ACT III, 5: THE MYSTERIOUS FORCE              OF FATE

The reader should note that the fifth scene is poetically different from the earlier scenes. Once again this is a scene involving witches, and once again the scene contains a high degree of spectacle for the entertainment of the audience. The lines are shorter (eight syllables each) and rhyme is used throughout the scene (for example, Macbeth-death in lines 4-5, and charms-harms in lines 6-7). The witches again speak in a kind of chanting voice.

The conflict in this scene involves Hecate (an ancient fertility and moon goddess and often associated as the goddess or chief of witches) versus the other three witches. Hecate is angry with the other three witches because she “was never called to bear my part” (8). In other words, she was not involved in the fun that the witches were having.
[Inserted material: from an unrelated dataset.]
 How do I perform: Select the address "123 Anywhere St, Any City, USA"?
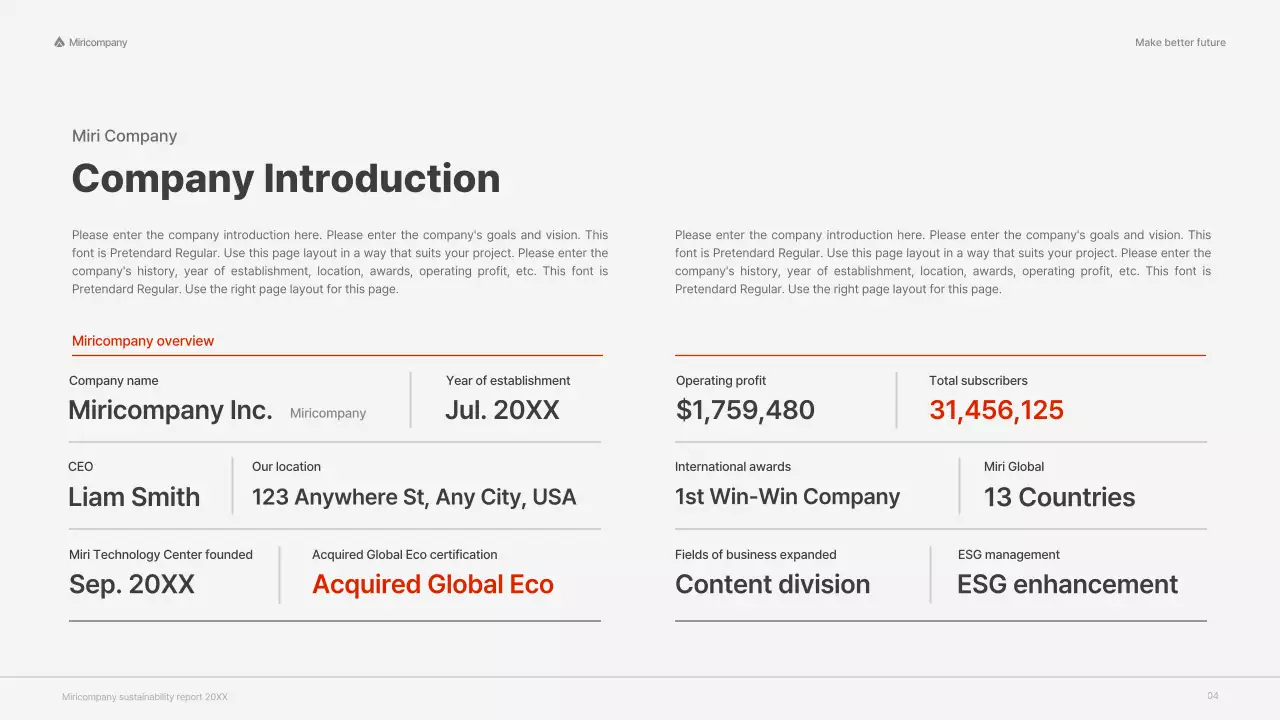click(x=414, y=497)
Hecate further complains that the witches appear to have been helping a man who is troublesome (“wayward son”: 11), angry (“spiteful and wrathful”: 12), and selfish (“loves for his own ends”: 13). Hecate is thus stating that Macbeth does not deserve any special favors. So, to ensure that Macbeth does not prosper or receive any happiness in the future, Hecate will use her dark magic to “draw him on to his confusion” (29) so that Macbeth will act in such a way that he will cause his own fall. Hecate will confuse Macbeth so that he thinks he is safe and secure in his position as king. But “security is mortals’ chiefest enemy” (32-33). Because Macbeth will think he is safe, he will not take the proper precautions to protect himself.
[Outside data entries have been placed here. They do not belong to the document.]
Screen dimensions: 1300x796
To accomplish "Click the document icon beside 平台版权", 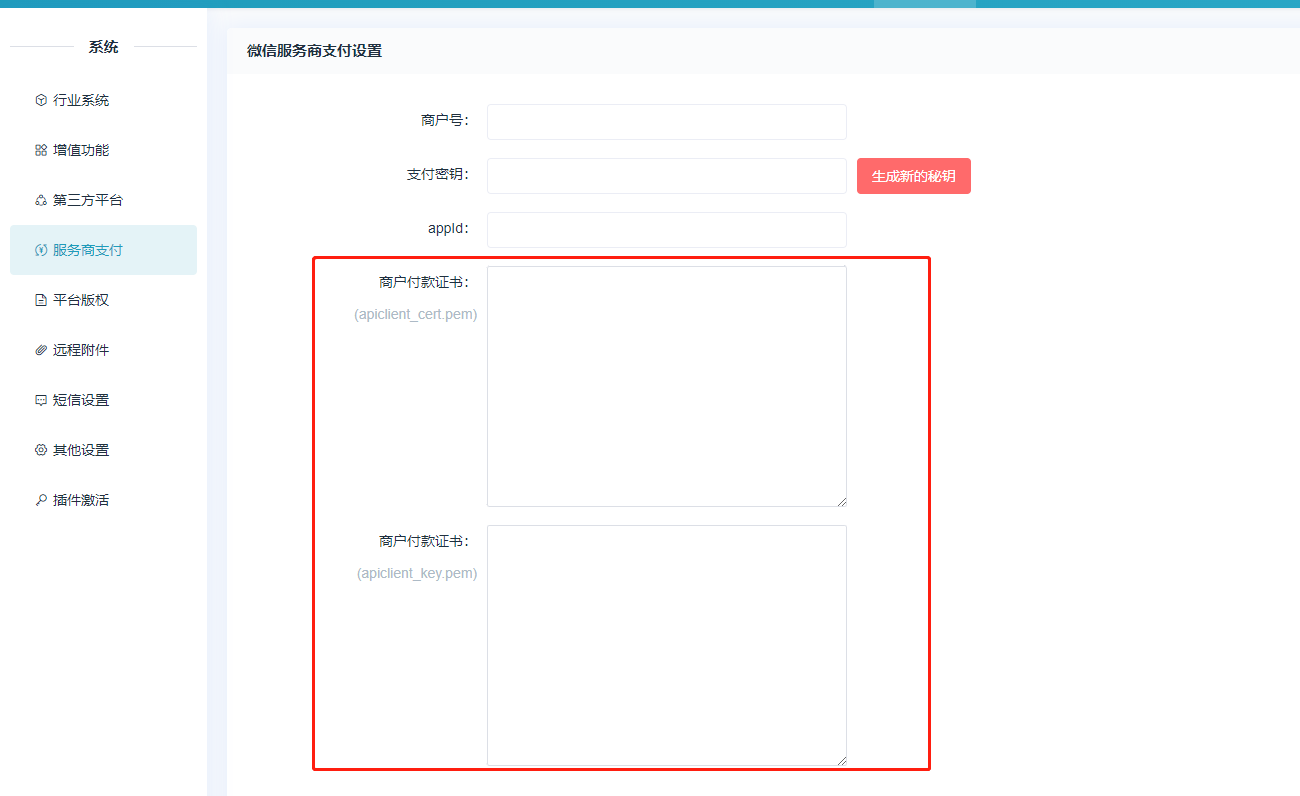I will 41,300.
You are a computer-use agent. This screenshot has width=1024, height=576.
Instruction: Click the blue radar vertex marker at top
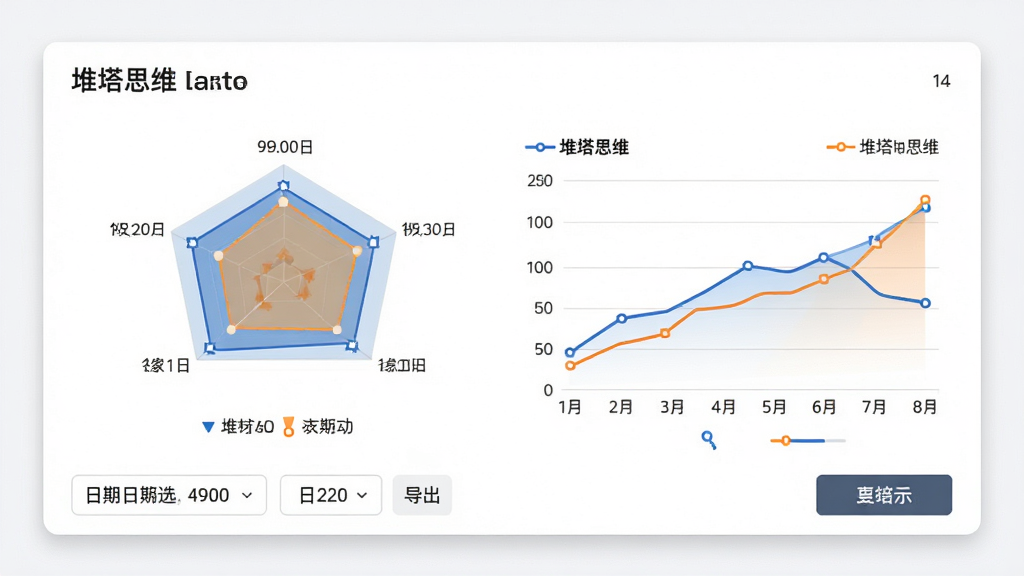point(283,186)
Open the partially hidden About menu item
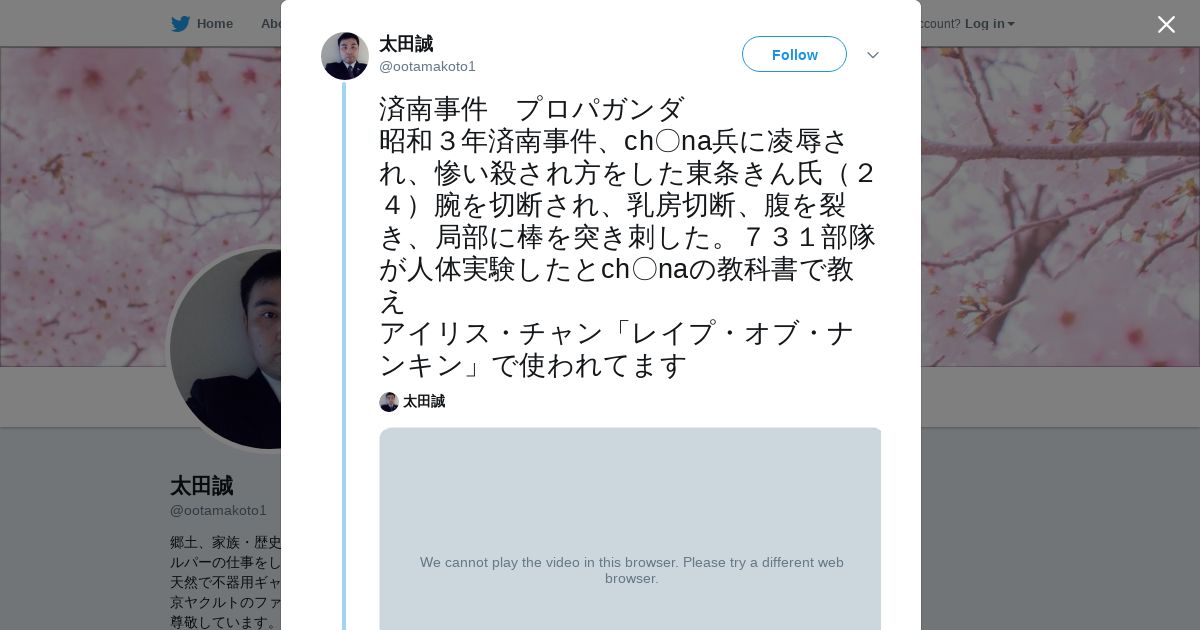The width and height of the screenshot is (1200, 630). [270, 24]
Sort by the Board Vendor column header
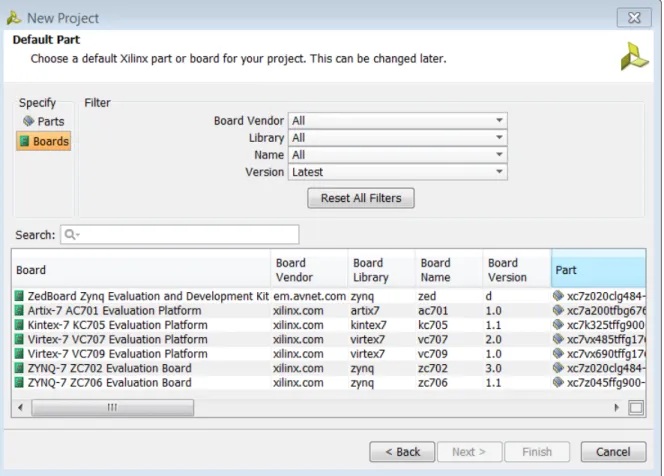Viewport: 664px width, 476px height. [309, 268]
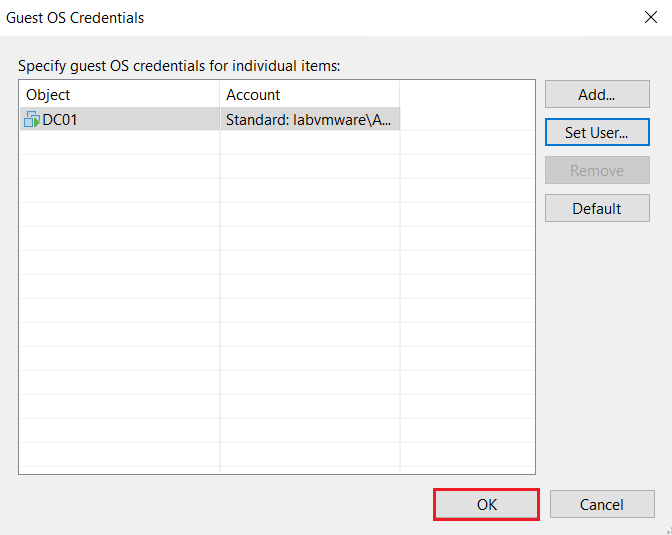The height and width of the screenshot is (535, 672).
Task: Click the blank column header right of Account
Action: tap(466, 95)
This scene is significant because it foreshadows what will occur later in the play. More importantly, it contributes to the symbolism of the witches as being agents of fate. In Christian thinking, fate is an agent or servant of God. But in this tale there does not appear to be anybody in complete control of fate. The three witches must follow the direction of Hecate, but Hecate did not know about the three witches helping Macbeth earlier in the play. In other words, destiny in relation to the character of Macbeth was something that occurred without Hecate’s knowledge or action. Thus, fate is a force that is even beyond or superior to Hecate. Hecate and the three witches do play a role in the fate or destiny of Macbeth, but there is a greater force that controls them: fate. As Shakespeare indicates in many of his works, fate is a mysterious force that man cannot control or ever fully understand.

The idea that fate is fickle also appears in this scene. During the Middle Ages, destiny was often referred to as the Wheel of Fortune. In other words, fate is a device that is a spinning circle (like a roulette wheel in a casino) which stops and lands on either bad luck or good luck for any individual. But more often, the wheel gives bad luck. Macbeth had been receiving good luck up to this point (he killed Duncan without being caught, he became king, and he eliminated Banquo). But now his luck will turn to bad. Good luck comes and goes, but it never lasts for long.

Hecate gives an apparent reason for wanting to harm Macbeth: he is selfish (he loves himself but does not love the witches: line 13). Literally, Macbeth is not a friend of the witches; so the witches have no reason to help him. But the line works symbolically as well. Fate can be a friend or enemy to a man; but the reason for it going one way or the other is unclear, illogical, and unknowable to mankind.